---- TEXT PROVIDED

Not so fast: Despite all the click-happy shopping apps online, the truth is e-commerce businesses only account for 5 percent of total sales in the United States.
That means the 95 percent still has to woo, and interact, with actual customers in-person. That includes deaf and hard of hearing customers, a minority that is about 10 percent of the population.
It’s not just about product – sell the customer service and ambience, too
Whether you’re selling on price (think: Wal-Mart) or selling on quality (think: Nordstrom), you can never afford to skimp on customer service or creating a deaf-friendly atmosphere.
The Devil is in the details, and that includes creating an ambience that attracts your deaf and hard of hearing customers.
Just look at Borders, which filed for bankruptcy protection in 2011. Remember its floor layout? Not a lot of seating for bookworms to linger, and a cramped, not-for-socializing cafe nook shoved in the corner. These are just a couple reasons that experts cited for Borders’ demise. Whether your business is a bookstore, or a café, or clothing retailer, make sure it is well-lit enough for a deaf person to comfortably speech read you. Pay close attention to whether the layout invites interactivity amongst friends within a Deaf Community.

--------

## SHORT EXERCISE A
Repeat word for word the part of the passage on serving deaf and hard of hearing shoppers that starts at "Not so fast: Despite" and ends at "the United States.".

---- ENTRIES SHOWN

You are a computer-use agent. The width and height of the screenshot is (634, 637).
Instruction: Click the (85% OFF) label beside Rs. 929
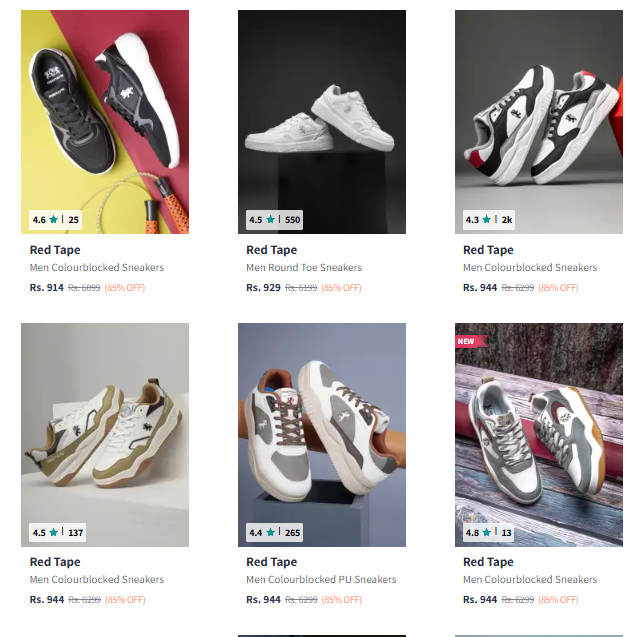[x=341, y=288]
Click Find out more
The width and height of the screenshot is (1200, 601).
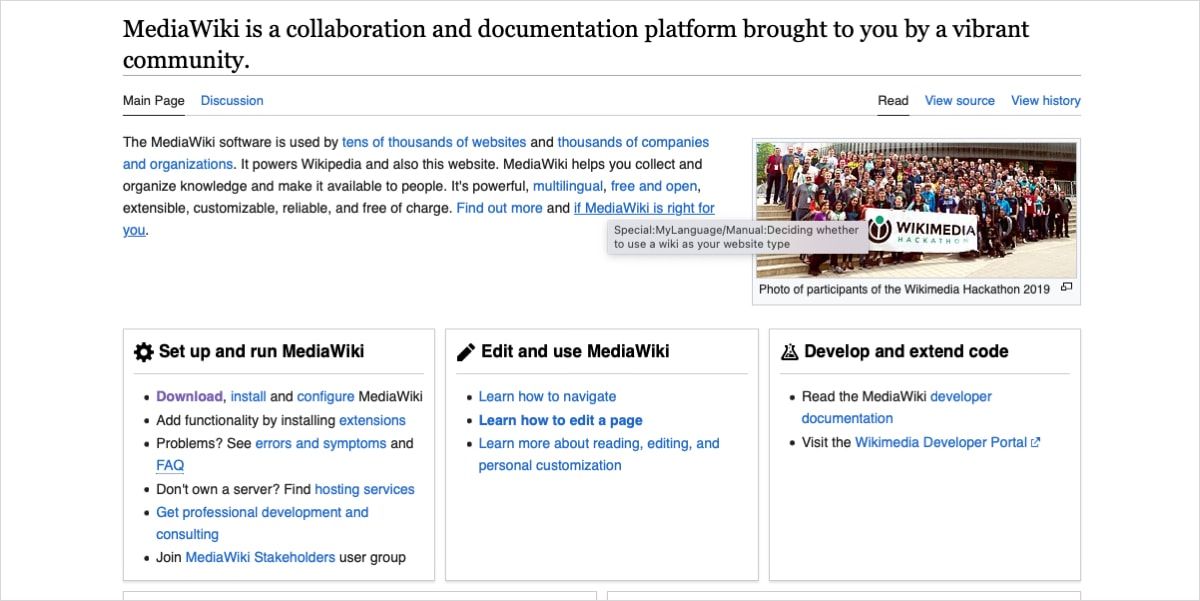[x=499, y=208]
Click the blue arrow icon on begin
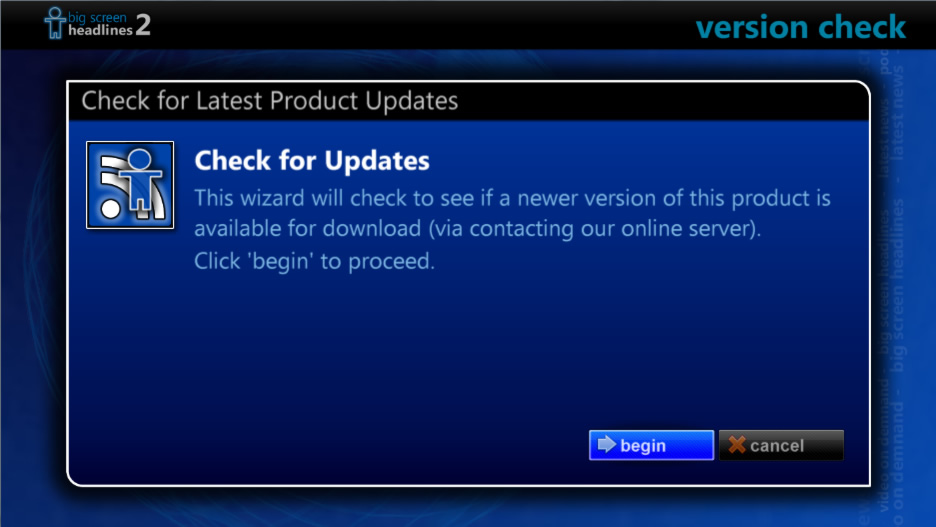The width and height of the screenshot is (936, 527). coord(606,444)
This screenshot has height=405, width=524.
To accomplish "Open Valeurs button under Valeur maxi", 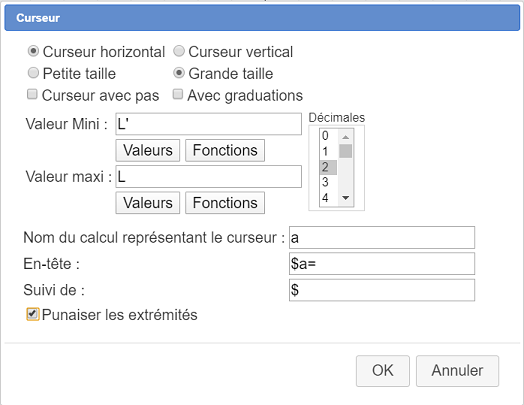I will pyautogui.click(x=148, y=203).
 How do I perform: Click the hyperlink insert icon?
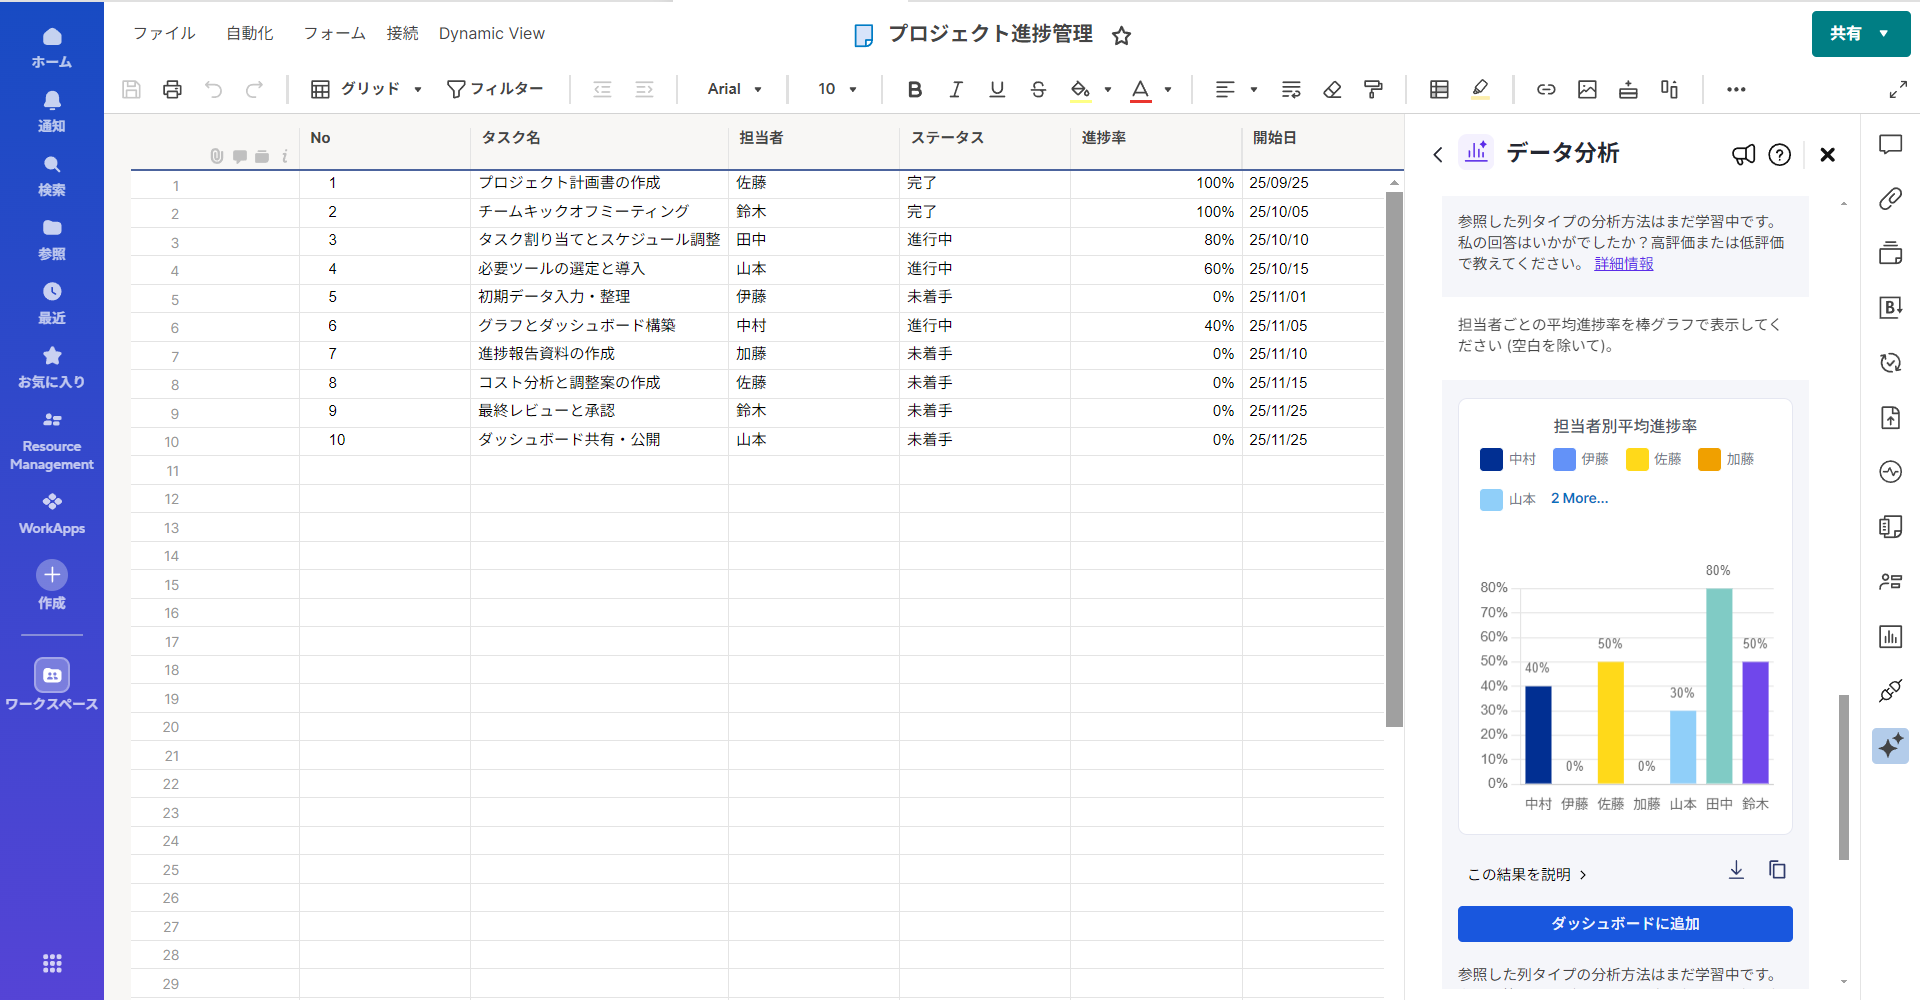(x=1546, y=90)
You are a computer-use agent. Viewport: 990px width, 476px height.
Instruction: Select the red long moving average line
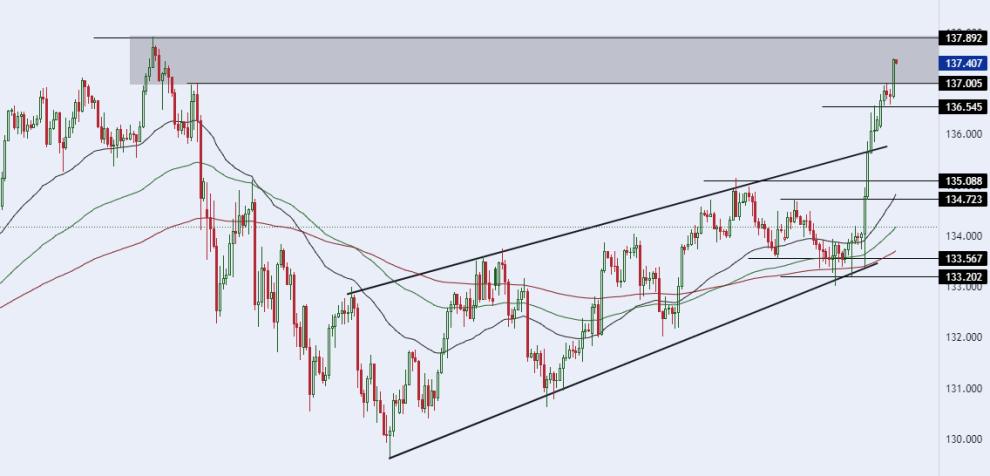pos(442,278)

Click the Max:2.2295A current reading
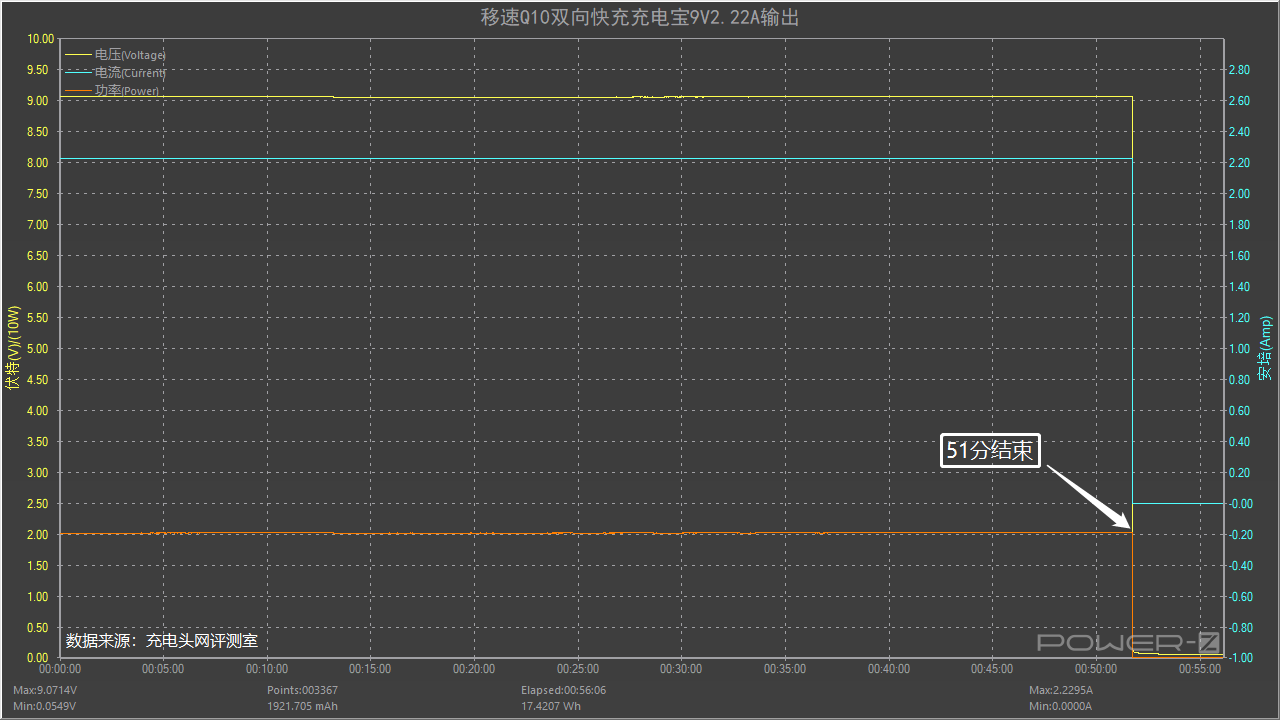pyautogui.click(x=1061, y=690)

--------

## SHORT EXERCISE B
Convert the records into a numbered list, starting at the beginning of the records and ending with the line that contains "The width and height of the screenshot is (936, 527).". Include both ends, skip blank lines, and leave out the pictures.

## COMPLETE OUTPUT A
Not so fast: Despite all the click-happy shopping apps online, the truth is e-commerce businesses only account for 5 percent of total sales in the United States.

## COMPLETE OUTPUT B
1. You are a computer-use agent. The width and height of the screenshot is (634, 637).
2. Instruction: Click the (85% OFF) label beside Rs. 929
3. [x=341, y=288]
4. Click Find out more
5. The width and height of the screenshot is (1200, 601).
6. [x=499, y=208]
7. Click the blue arrow icon on begin
8. The width and height of the screenshot is (936, 527). coord(606,444)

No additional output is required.